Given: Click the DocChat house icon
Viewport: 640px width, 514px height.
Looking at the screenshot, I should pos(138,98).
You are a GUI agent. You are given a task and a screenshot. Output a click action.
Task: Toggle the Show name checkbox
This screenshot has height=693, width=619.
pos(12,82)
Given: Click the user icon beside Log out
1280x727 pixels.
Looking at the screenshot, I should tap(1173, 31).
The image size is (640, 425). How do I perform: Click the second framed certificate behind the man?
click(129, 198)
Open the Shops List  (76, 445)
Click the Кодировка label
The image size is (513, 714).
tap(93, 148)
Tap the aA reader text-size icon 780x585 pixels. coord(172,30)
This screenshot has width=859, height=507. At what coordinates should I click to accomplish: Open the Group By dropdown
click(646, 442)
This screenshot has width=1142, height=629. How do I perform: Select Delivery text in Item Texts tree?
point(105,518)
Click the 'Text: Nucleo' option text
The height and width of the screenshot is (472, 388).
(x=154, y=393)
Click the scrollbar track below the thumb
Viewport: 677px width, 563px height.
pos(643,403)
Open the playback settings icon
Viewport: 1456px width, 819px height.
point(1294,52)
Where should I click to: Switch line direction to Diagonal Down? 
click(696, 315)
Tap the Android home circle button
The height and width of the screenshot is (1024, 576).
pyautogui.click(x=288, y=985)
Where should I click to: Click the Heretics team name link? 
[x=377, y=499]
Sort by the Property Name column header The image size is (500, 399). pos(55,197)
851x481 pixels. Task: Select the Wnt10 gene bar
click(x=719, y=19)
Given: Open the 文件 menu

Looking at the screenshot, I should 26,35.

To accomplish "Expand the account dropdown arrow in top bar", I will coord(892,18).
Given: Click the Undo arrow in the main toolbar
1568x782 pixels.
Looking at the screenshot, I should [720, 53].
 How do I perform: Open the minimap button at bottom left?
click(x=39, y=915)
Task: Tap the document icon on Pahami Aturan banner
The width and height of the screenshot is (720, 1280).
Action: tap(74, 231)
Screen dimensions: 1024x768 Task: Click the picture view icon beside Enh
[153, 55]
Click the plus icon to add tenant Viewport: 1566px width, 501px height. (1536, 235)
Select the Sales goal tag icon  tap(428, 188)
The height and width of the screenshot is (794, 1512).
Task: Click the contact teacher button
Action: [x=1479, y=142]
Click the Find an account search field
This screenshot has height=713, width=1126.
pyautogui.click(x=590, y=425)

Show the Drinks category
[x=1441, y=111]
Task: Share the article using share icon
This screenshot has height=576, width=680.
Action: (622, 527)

──────────

• **What to work on**
Which lines of the data above contain "arrow"? Copy each one.

• **Answer to the exercise**
To accomplish "Expand the account dropdown arrow in top bar", I will coord(892,18).
Given: Click the Undo arrow in the main toolbar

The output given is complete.